=== Data listing ===
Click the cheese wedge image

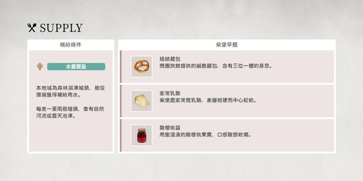142,101
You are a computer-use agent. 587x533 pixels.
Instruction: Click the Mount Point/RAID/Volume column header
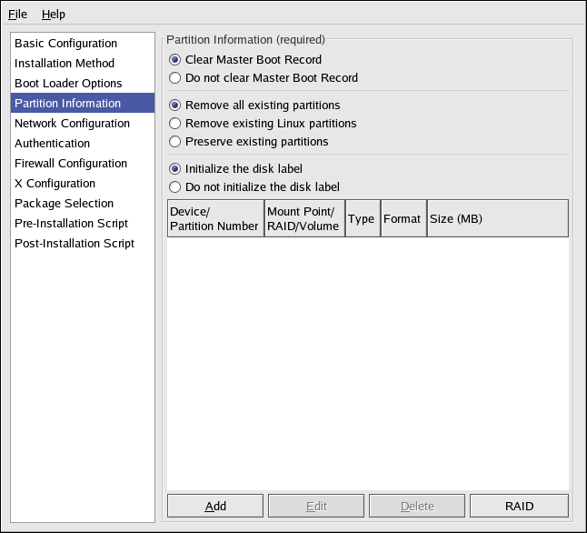(304, 218)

=== Set problem ===
Reproduce word for word the part of the material running from the line that contains "You are a computer-use agent. 587x533 pixels." through the end, leaving out the pictures.

=== Response ===
You are a computer-use agent. 587x533 pixels.
Instruction: Click the Mount Point/RAID/Volume column header
(304, 218)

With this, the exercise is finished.